While sources in the PM House say the Minister for Inter-provincial Coordination (IPC) Pirzada in a letter has said he "did not say a word" regarding Saudi Arabia causing disturbance in the Muslim world or Pakistan, sources close to Pirzada say he is standing by his statement.
On behalf on Prime Minister Nawaz Sharif, Information Minister Pervez Rashid held a meeting with federal Pirzada and conveyed the concerns of the prime minister over this statement.
Pirzada sought time after the meeting with Rashid and later sent a written reply to the prime minister saying his statement was "twisted".
He also said his intention was not to embarrass the prime minister and that if the premier wants his resignation he is "ready to do so".
Pirzada on Tuesday accused the Saudi government of creating instability across the Muslim world, including Pakistan, through distribution of money for promoting its ideology.
Addressing a two-day 'Ideas Conclave' organised by the "Jinnah Institute" think tank in Islamabad, the federal minister had said 'the time has come to stop the influx of Saudi money into Pakistan'.
|A press statement released after the event shows Pirzada's statement|
He also blasted his own government for approving military courts in the presence of an 'independent and vibrant judiciary' and said that military courts reflect 'weak and coward leadership'.
"Such cowardly leadership has no right to stay in power," Mr Pirzada added.
Also read: Pirzada causes uproar
He called upon the great powers — naming the US and Saudi Arabia specifically — to allow countries of the world to live in peace and said they should not fund terrorists or arm them. “Every country should be left to their devices and they should be run according to the wishes of the people and the civil society of those countries,” he told reporters after his speech at the conclave.
Mr Pizada also appeared quite angry about the 21st Amendment and said that the formation of military courts seemed like the act of a characterless and cowardly leadership.
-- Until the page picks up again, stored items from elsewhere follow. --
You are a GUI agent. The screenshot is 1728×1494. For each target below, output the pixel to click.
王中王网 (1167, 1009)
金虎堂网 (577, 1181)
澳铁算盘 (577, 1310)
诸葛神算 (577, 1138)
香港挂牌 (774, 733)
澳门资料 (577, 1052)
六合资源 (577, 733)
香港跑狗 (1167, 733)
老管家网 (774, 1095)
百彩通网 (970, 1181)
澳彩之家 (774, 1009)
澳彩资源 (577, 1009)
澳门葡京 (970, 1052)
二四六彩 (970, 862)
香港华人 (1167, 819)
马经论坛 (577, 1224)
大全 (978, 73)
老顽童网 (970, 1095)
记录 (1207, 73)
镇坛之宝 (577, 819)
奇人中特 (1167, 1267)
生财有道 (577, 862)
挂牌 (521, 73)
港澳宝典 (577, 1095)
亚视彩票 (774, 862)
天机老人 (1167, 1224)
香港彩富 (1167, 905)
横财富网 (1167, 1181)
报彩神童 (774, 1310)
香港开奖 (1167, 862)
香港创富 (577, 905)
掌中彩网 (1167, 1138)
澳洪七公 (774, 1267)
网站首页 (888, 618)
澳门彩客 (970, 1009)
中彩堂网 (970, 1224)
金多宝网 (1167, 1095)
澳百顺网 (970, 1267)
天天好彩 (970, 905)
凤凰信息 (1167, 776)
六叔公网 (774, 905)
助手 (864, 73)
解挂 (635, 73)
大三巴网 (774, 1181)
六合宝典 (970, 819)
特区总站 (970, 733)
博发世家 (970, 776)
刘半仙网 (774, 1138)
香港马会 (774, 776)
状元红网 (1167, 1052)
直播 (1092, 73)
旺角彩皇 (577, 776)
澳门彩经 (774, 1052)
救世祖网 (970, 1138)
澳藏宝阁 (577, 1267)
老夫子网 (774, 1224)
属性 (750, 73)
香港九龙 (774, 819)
He also announced his imminent retirement from public life during the speech.
The minister, who joined the PML-N a short while before the elections, was sworn in as a member of the cabinet on June 27, 2013. The MNA from Bahawalpur has suffered personally at the hands of religious extremists; his father was murdered in his own home by men purportedly linked with the banned Sipah-i-Sahaba.
Even on Tuesday, as he spoke to media persons following his speech, he appeared visibly emotional about it. When asked by a reporter to repeat his remarks regarding the Saudi influence in Pakistan, he got riled up and said, “You know very well where the funding comes from. Why do you need me to say it?” However, he immediately added, “Of course I’ll say it. I’ve lost my father already, why wouldn’t I say it now.”